Tidak lama setelah terdaftar di bursa, nilai saham dua perusahaan ini mengalami kenaikan yang signifikan, yang turut menyebabkan kekayaan Prajogo juga naik secara besar-besaran. Bahkan, Bursa Efek Indonesia (BEI) melakukan suspensi sementara perdagangan saham kedua perusahaan milik Prajogo Pangestu tersebut karena dinilai mengalami kenaikan harga yang signifikan.

Saham BREN melonjak sebesar 435% sejak pertama kali terdaftar di BEI pada 9 Oktober 2023. Dari harga perdana Rp 975 per lembar saham, saham BREN kini sudah mencapai Rp 5.225 per lembar saham.

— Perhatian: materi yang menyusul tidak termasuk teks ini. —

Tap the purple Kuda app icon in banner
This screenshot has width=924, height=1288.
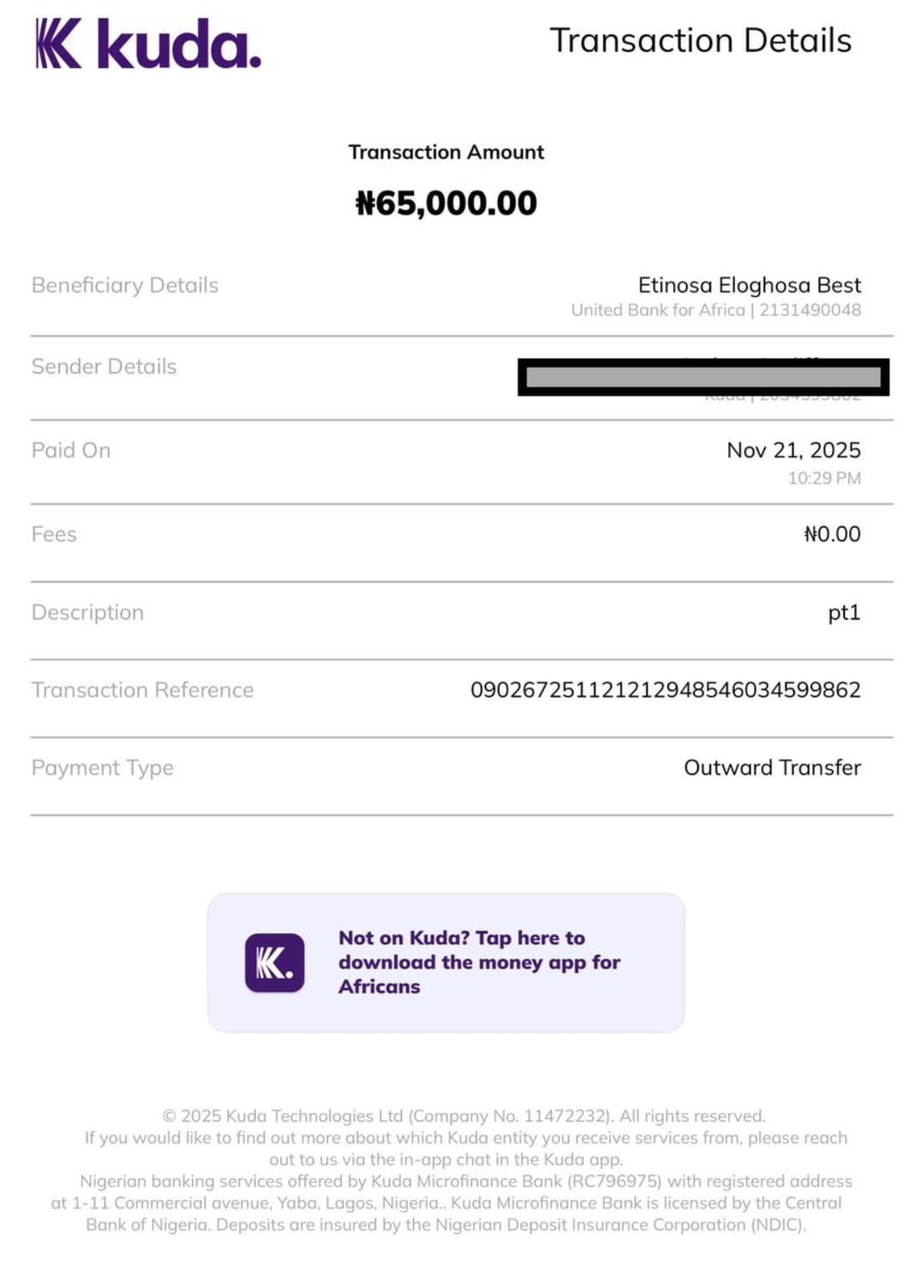275,963
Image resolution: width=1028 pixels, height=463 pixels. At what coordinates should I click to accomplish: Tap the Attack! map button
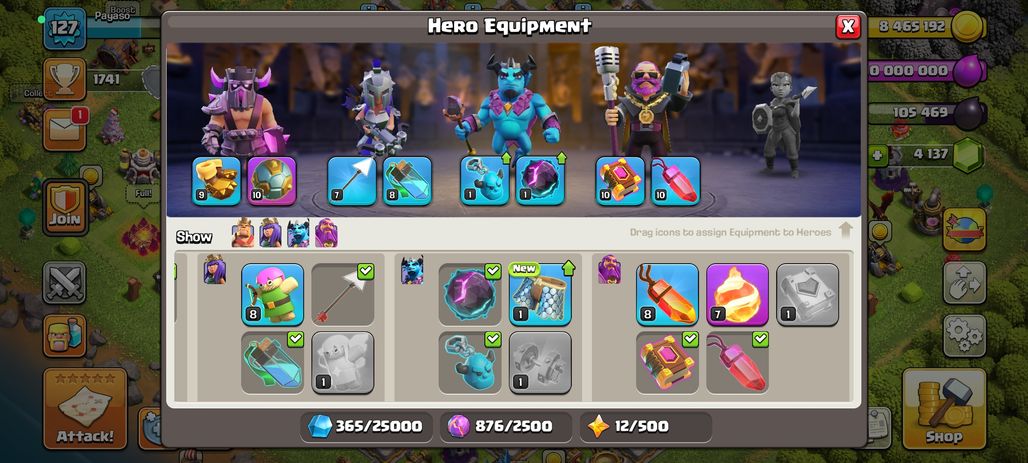tap(85, 409)
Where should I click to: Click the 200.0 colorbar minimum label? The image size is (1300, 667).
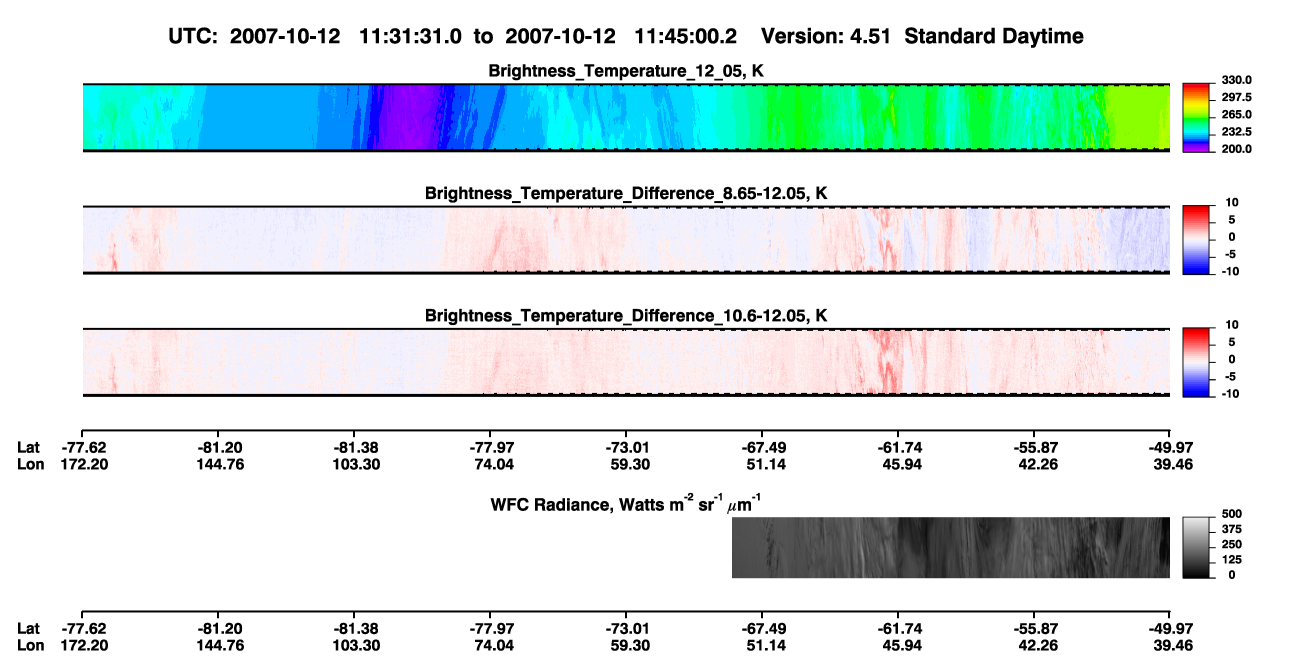pyautogui.click(x=1237, y=148)
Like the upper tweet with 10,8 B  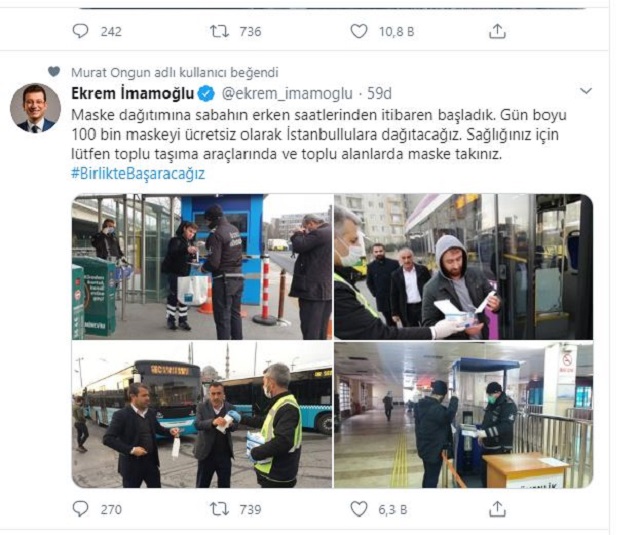pyautogui.click(x=359, y=31)
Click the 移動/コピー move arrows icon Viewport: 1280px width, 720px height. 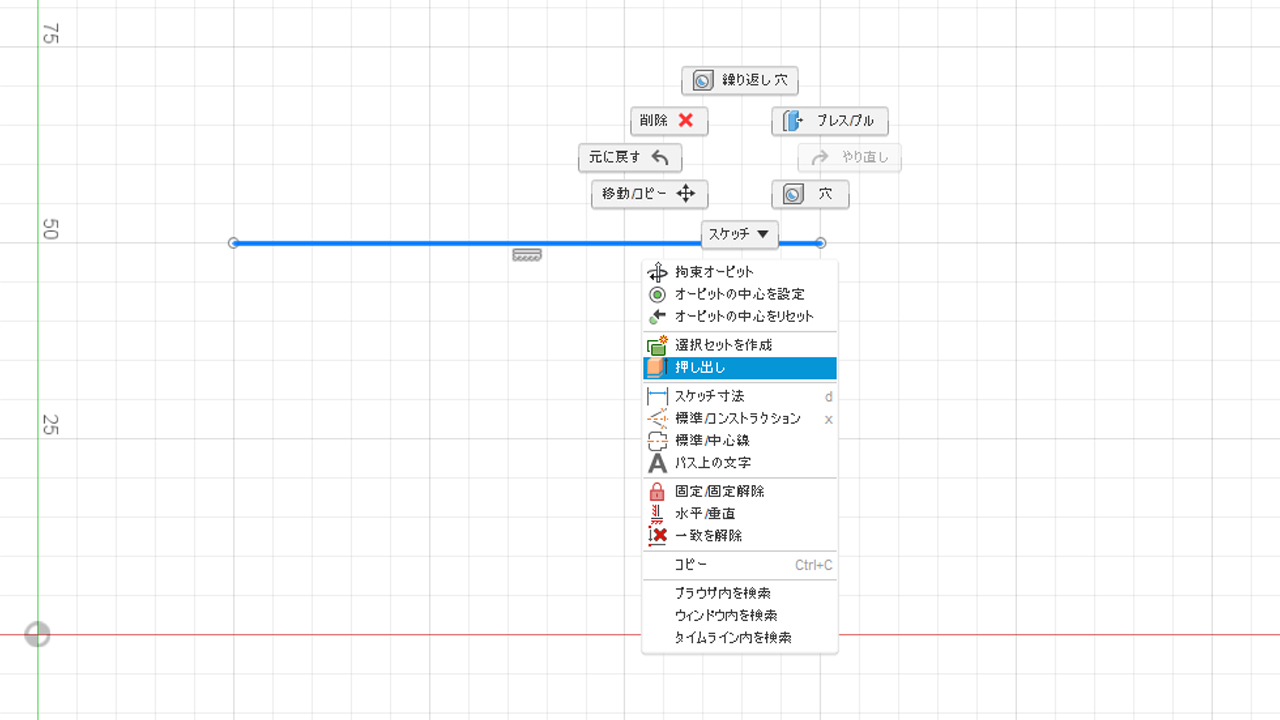[686, 194]
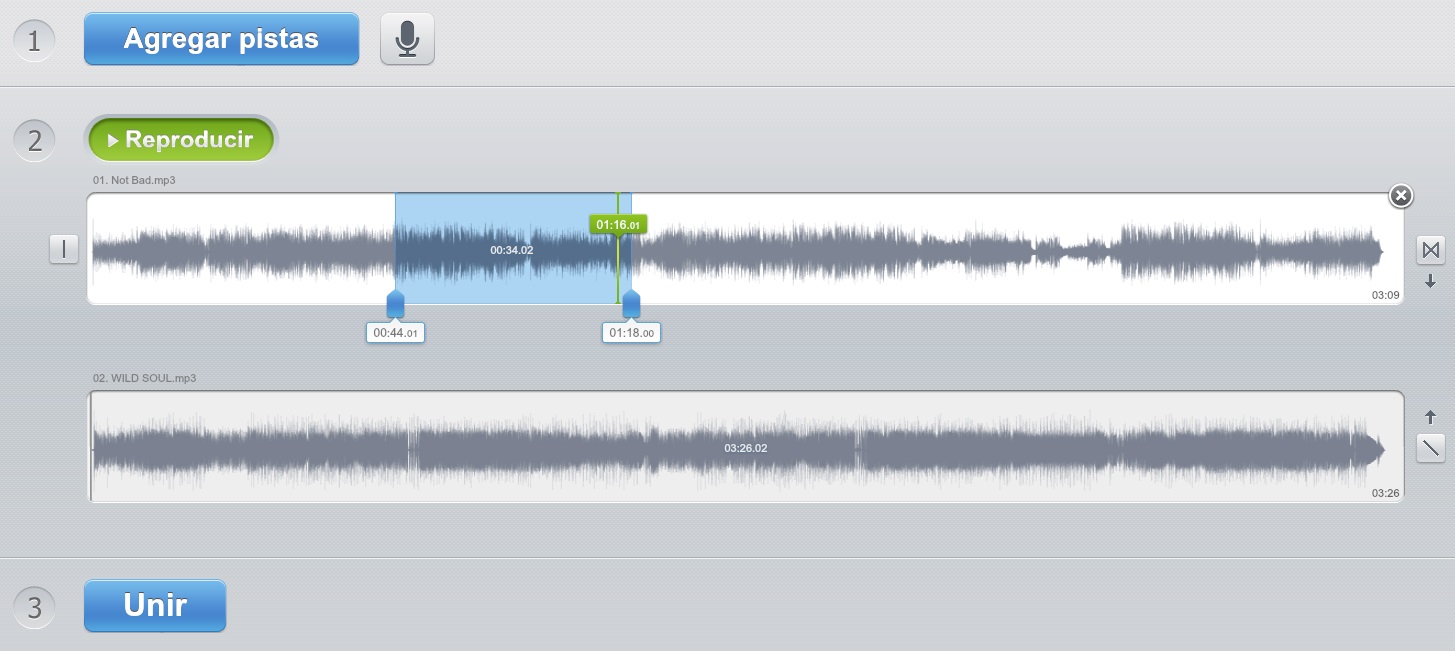Viewport: 1455px width, 651px height.
Task: Open the microphone recording option
Action: (x=407, y=39)
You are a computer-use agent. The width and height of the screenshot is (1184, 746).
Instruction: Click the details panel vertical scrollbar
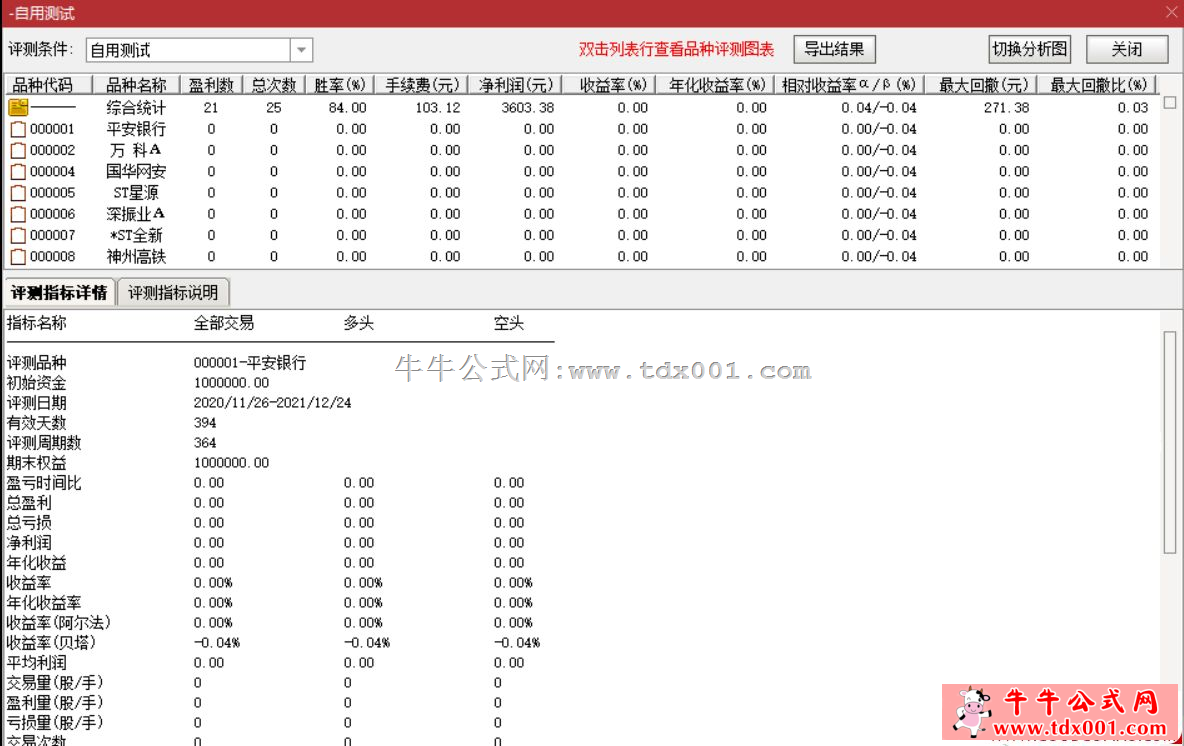1169,440
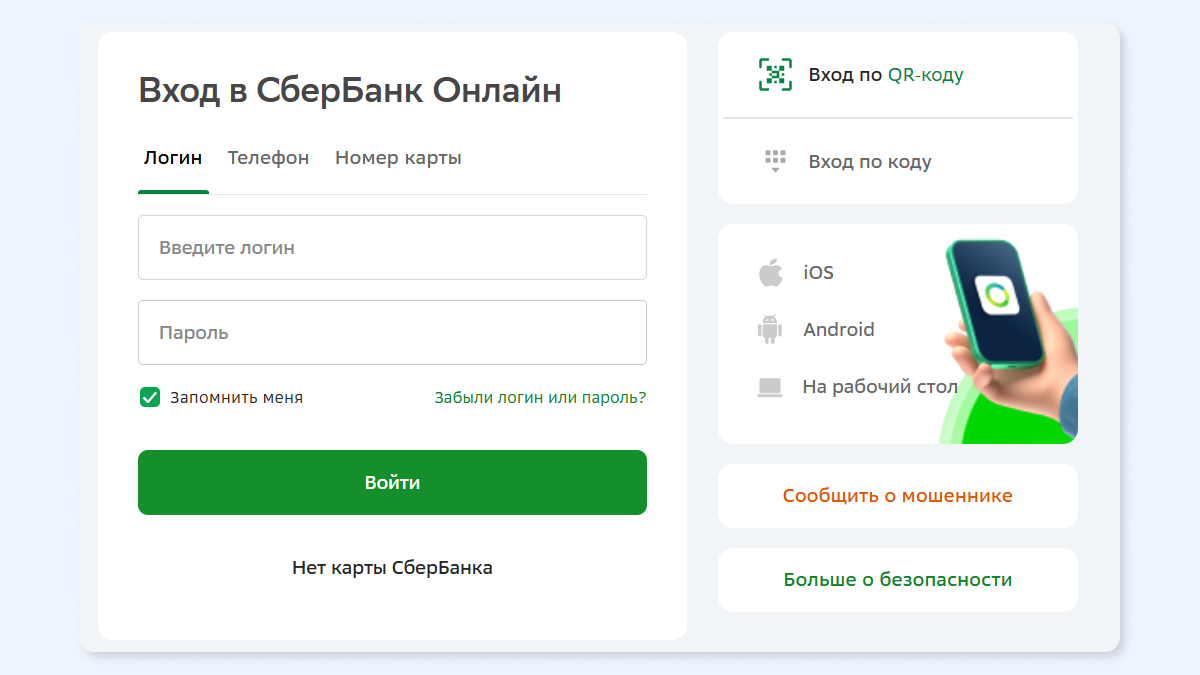The width and height of the screenshot is (1200, 675).
Task: Click the QR code scanner icon
Action: click(775, 75)
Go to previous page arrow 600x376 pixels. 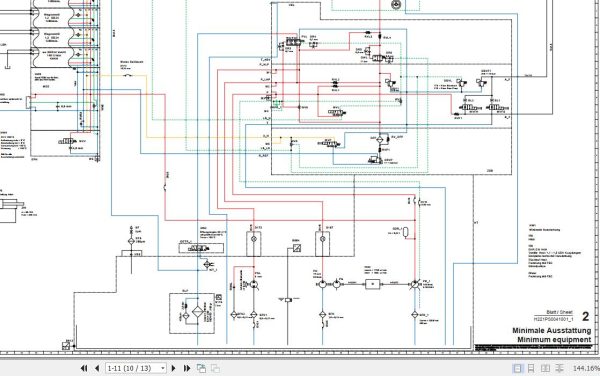(97, 368)
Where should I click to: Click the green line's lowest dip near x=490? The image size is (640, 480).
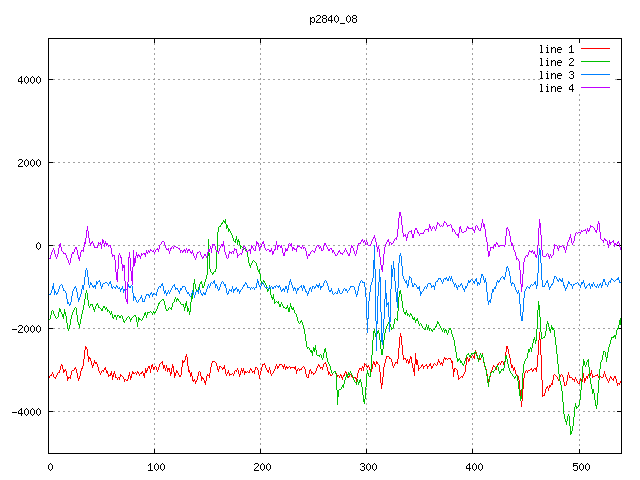pos(571,434)
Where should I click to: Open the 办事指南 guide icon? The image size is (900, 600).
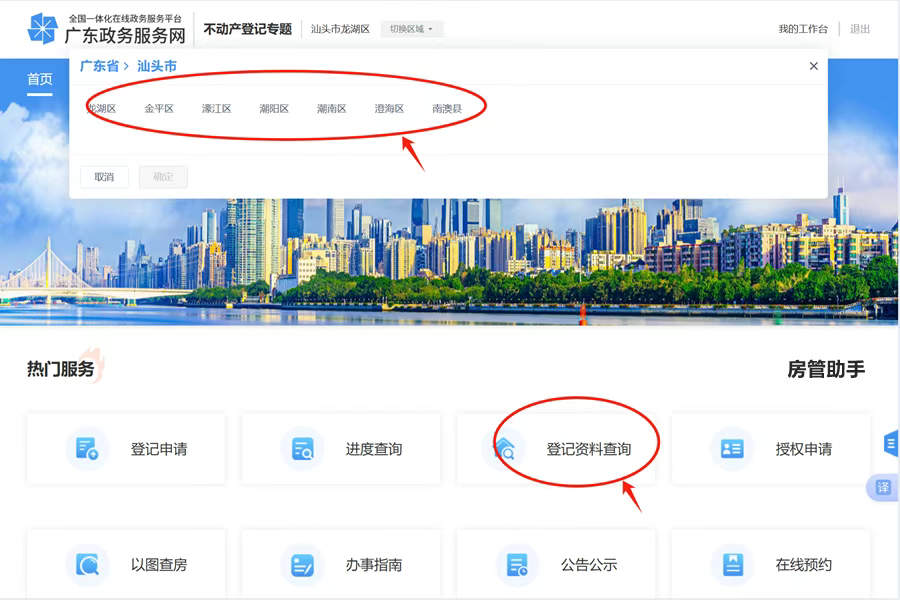tap(302, 565)
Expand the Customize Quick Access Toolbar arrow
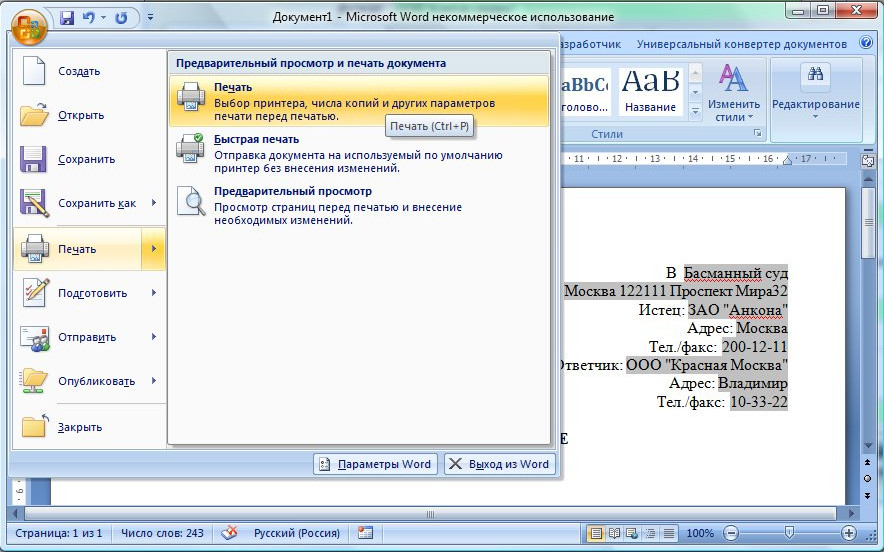Screen dimensions: 884x552 point(150,18)
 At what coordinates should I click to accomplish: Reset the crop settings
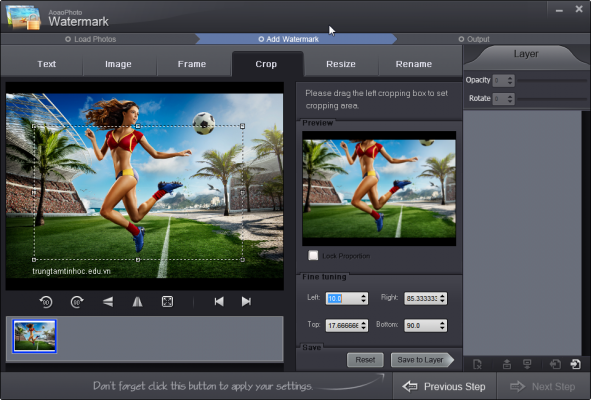[365, 360]
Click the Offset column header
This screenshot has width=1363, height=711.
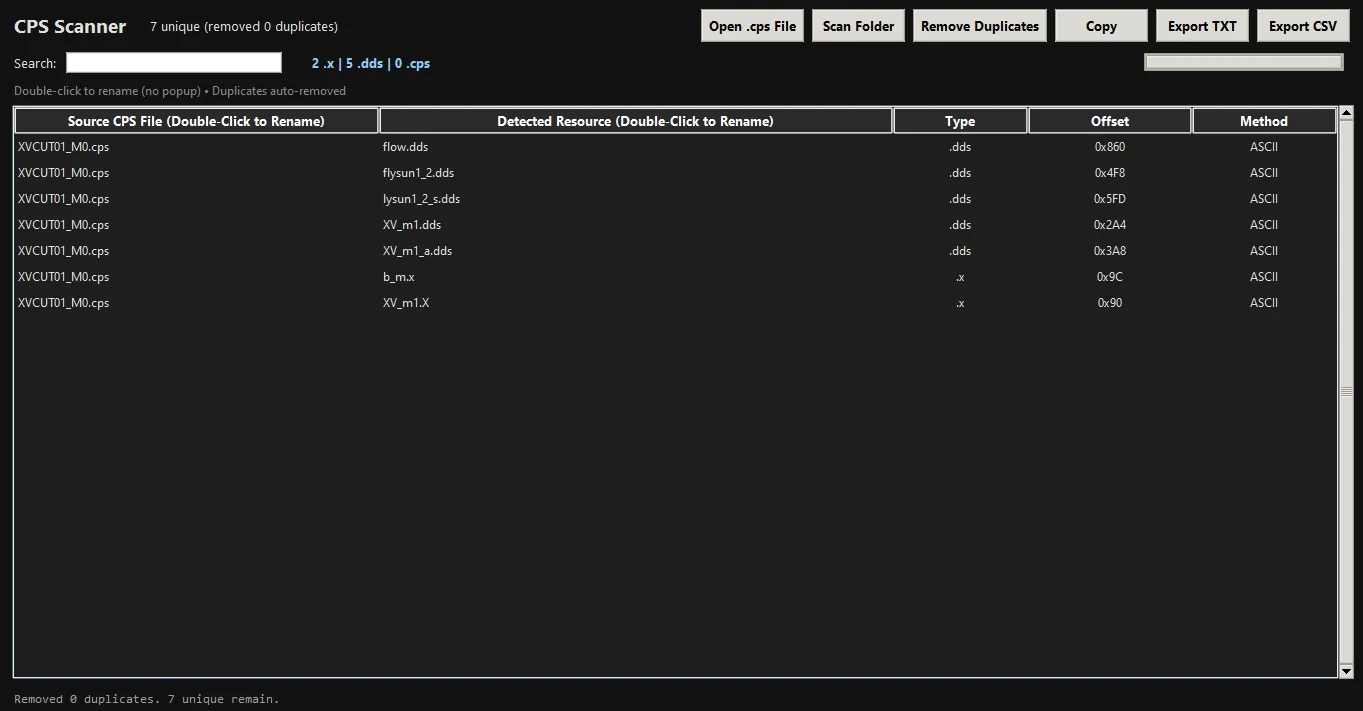[x=1110, y=121]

Sementara itu, saham CUAN melonjak 145% dalam rentang waktu satu bulan, dari level 2.850 pada 10 Oktober menjadi Rp 7.000 per lembar saham.

Dengan demikian, dua perusahaan ini merupakan penyebab terbesar kesuksesan Prajogo sebagai orang terkaya di Indonesia. Namun, Prajogo tidak berhenti di situ, dia terus memperluas usahanya, khususnya di sektor energi bersih.

Perusahaan miliknya, Barito Renewables Energy, baru saja menyelesaikan proses transaksi akuisisi aset pembangkit listrik tenaga angin di Sulawesi Selatan, Sukabumi, dan Lombok pada 3 Januari 2024. Dengan penyelesaian transaksi ini, Barito Renewables memperluas portofolio energi baru terbarukan di luar aset panas bumi. Kemitraan dengan ACEN HK juga memperkuat posisi perusahaannya untuk menggarap potensi pembangkit listrik tenaga angin di Indonesia, dengan total potensi pembangkit 320 MW.

Dengan pencapaian ini, Prajogo Pangestu terus memperkuat bisnisnya dalam sektor energi bersih.